(Stored data)
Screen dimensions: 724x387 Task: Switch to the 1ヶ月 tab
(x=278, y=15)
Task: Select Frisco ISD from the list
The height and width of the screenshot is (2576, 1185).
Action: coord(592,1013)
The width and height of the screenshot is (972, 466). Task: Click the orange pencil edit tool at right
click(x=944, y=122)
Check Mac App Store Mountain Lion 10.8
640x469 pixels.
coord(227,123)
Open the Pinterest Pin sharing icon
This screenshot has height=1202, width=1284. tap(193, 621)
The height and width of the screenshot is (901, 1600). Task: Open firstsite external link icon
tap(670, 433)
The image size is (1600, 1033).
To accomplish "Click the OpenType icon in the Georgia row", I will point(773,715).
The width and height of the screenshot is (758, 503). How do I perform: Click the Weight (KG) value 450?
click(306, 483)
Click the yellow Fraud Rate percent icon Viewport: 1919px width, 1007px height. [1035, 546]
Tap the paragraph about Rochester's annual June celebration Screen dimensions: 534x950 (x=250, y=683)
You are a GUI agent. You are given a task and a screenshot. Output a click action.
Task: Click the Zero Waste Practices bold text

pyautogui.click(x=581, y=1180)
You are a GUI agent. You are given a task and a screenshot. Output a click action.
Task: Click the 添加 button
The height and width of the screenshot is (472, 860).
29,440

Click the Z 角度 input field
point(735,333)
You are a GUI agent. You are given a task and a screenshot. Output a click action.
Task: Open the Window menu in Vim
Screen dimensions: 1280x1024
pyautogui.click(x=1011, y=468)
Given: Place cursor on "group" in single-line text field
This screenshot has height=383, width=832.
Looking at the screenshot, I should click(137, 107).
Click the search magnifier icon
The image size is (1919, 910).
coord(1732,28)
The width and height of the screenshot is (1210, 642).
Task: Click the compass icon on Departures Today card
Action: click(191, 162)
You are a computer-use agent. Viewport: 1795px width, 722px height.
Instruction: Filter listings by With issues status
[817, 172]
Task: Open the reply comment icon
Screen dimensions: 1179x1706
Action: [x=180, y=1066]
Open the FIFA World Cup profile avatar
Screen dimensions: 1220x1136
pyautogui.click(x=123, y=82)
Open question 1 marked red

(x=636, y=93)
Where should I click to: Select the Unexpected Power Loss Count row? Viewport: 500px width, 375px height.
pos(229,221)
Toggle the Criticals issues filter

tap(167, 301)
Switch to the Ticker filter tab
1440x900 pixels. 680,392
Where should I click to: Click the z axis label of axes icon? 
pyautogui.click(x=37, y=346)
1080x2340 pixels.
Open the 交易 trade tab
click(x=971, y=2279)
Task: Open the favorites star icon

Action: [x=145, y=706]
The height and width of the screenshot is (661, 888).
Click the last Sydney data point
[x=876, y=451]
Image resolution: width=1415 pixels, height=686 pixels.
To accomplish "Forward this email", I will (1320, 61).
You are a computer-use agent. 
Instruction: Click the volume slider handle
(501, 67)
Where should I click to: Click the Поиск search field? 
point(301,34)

Exercise directions -
Repeat exactly, and only, the lines from the one containing "Task: Open the reply comment icon" through the last line above.

Task output -
Task: Open the reply comment icon
Screen dimensions: 1179x1706
Action: [x=180, y=1066]
Open the FIFA World Cup profile avatar
Screen dimensions: 1220x1136
pyautogui.click(x=123, y=82)
Open question 1 marked red

(x=636, y=93)
Where should I click to: Select the Unexpected Power Loss Count row? Viewport: 500px width, 375px height.
pos(229,221)
Toggle the Criticals issues filter

tap(167, 301)
Switch to the Ticker filter tab
1440x900 pixels. 680,392
Where should I click to: Click the z axis label of axes icon? 
pyautogui.click(x=37, y=346)
1080x2340 pixels.
Open the 交易 trade tab
click(x=971, y=2279)
Task: Open the favorites star icon

Action: [x=145, y=706]
The height and width of the screenshot is (661, 888).
Click the last Sydney data point
[x=876, y=451]
Image resolution: width=1415 pixels, height=686 pixels.
To accomplish "Forward this email", I will (1320, 61).
You are a computer-use agent. 
Instruction: Click the volume slider handle
(501, 67)
Where should I click to: Click the Поиск search field? 
point(301,34)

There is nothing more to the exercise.